The core problems with forced pro bono is the disconnect between the lawyers’ competencies and the clients’ needs and the number of hours mandated versus the number of hours required to see a matter to completion. It’s the difference between providing real services and the appearance of services. Lawyers aren’t fungible, and one size does not fit all.
That’s exactly right. Lawyers aren’t fungible. But you know what is fungible? Money. In fact, solving problems like this is why money was invented.

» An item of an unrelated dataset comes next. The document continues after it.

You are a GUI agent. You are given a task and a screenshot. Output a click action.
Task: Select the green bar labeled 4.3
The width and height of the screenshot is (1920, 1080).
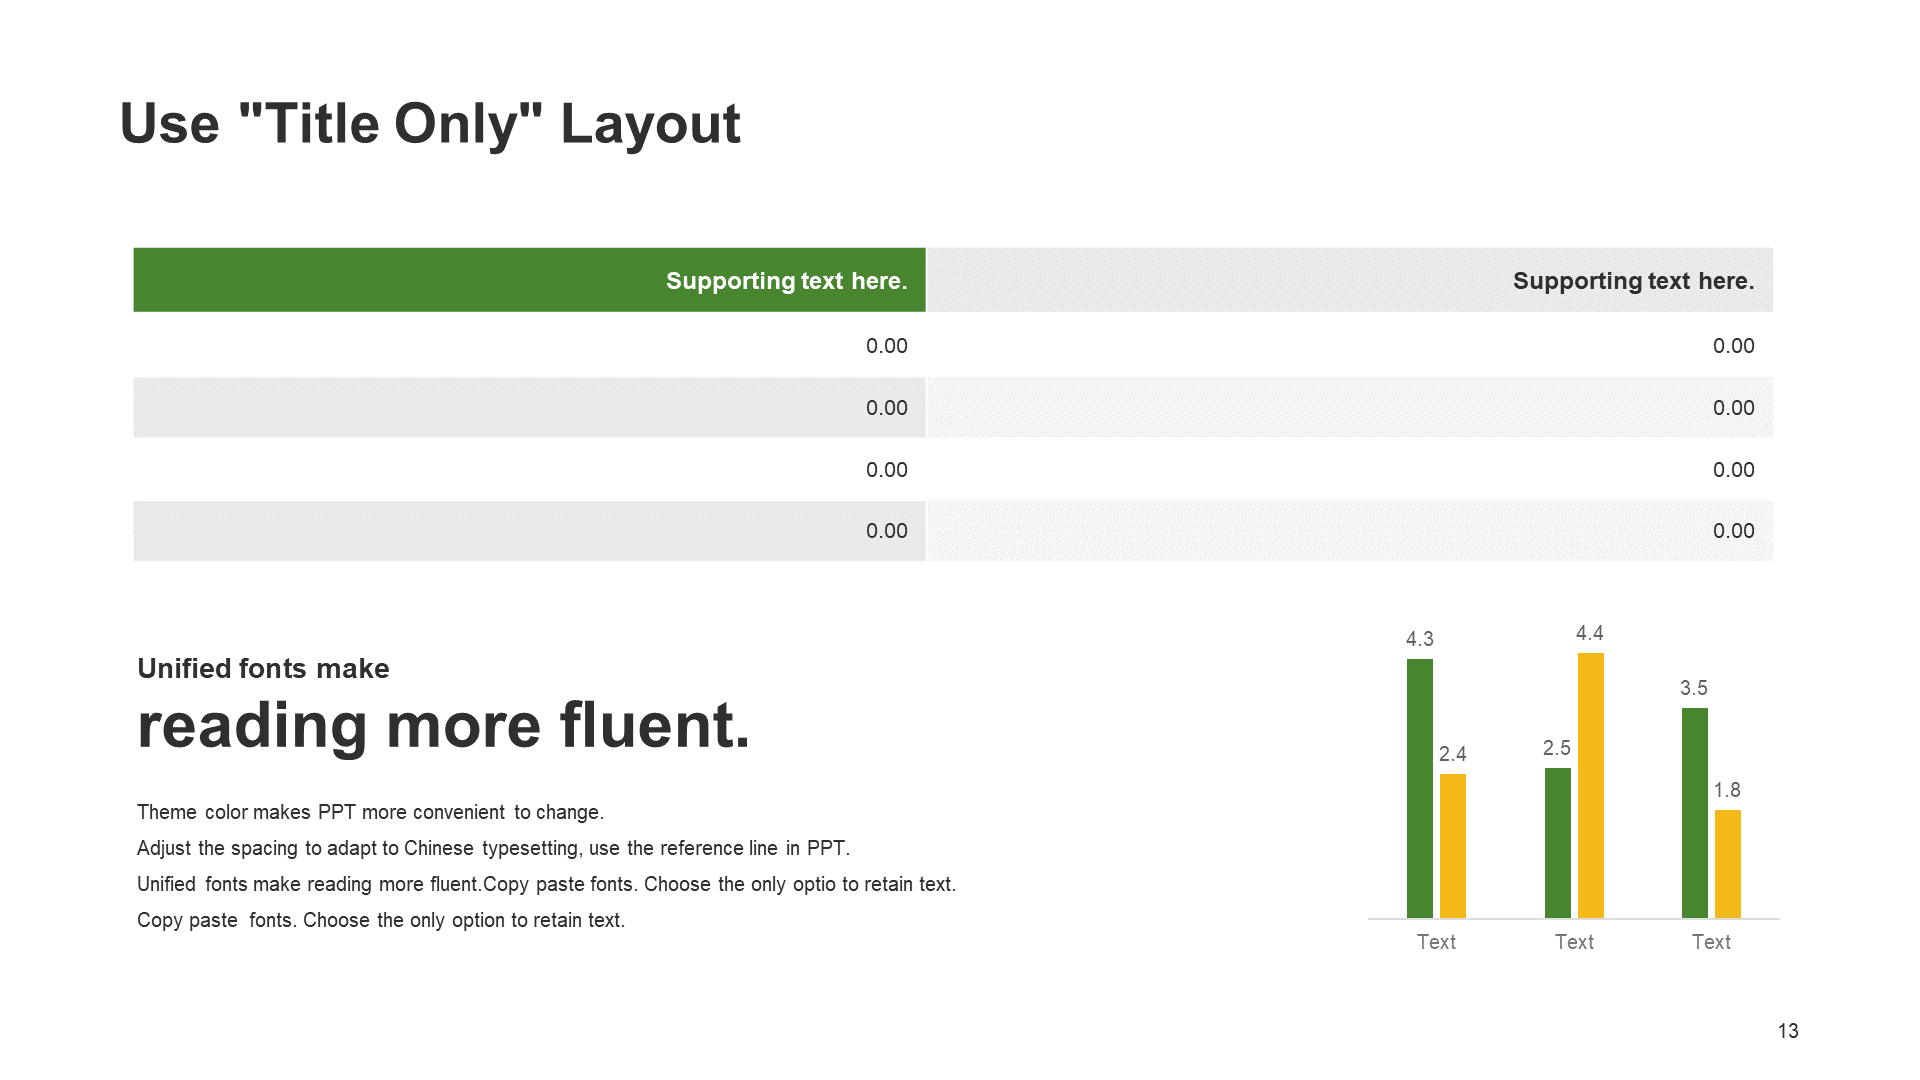coord(1420,788)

This sort of taxation-in-kind policy is the public policy version of a barter system, and it has all the same coordination problems. In a barter system, if you want to buy a good or service, you have to find someone who has that good or service to sell, and who also wants something you have to sell. If you’re coming to ye olde towne square looking to trade candles for horseshoes, you better hope that there’s a blacksmith who needs candles. If he’s already got all the candles he needs — which may be none at all — then your candles are worthless to him, and he’ll probably hang on to his horseshoes until he can get something better for them.
The Mississippi lawyer plan is like that, only worse, because the lawyers are being forced to sell services they may not know how to provide to people who may not really want them. It’s as if the king declared that horseshoes could only be bought with candles and nothing else. If you’re a chicken farmer, you’re going to have to waste a lot of time making some pretty crappy candles in order to get your horseshoes.
Actually, the Mississippi plan is even worse than that, because if you’re a chicken farmer looking to buy horseshoes from people who can only take candles in trade, you can at least go find a candlemaker and trade your chickens for his candles.
This suggests an improvement to the Mississippi plan that might make it workable: Establish a system of tradable pro-bono credits. I’m sure there are plenty of mergers-and-acquisitions lawyers who would happily pay a few thousand dollars a year for somebody else to fulfill their pro-bono work for them. And I’m equally sure there are plenty of lawyers who would love to spend their whole year helping low-income people if they could pay for it by selling their excess pro-bono credits to the mergers-and-acquisitions lawyers.
This would do everything the Mississippi plan would do — the poor people would get their legal assistance, and the lawyers would be paying for it, just as the proposal’s authors seem to want — but it would provide better service, and probably at a more reasonable cost to the lawyers. The original policy idea is so bad that this really is a case where a few changes can be a win for everybody.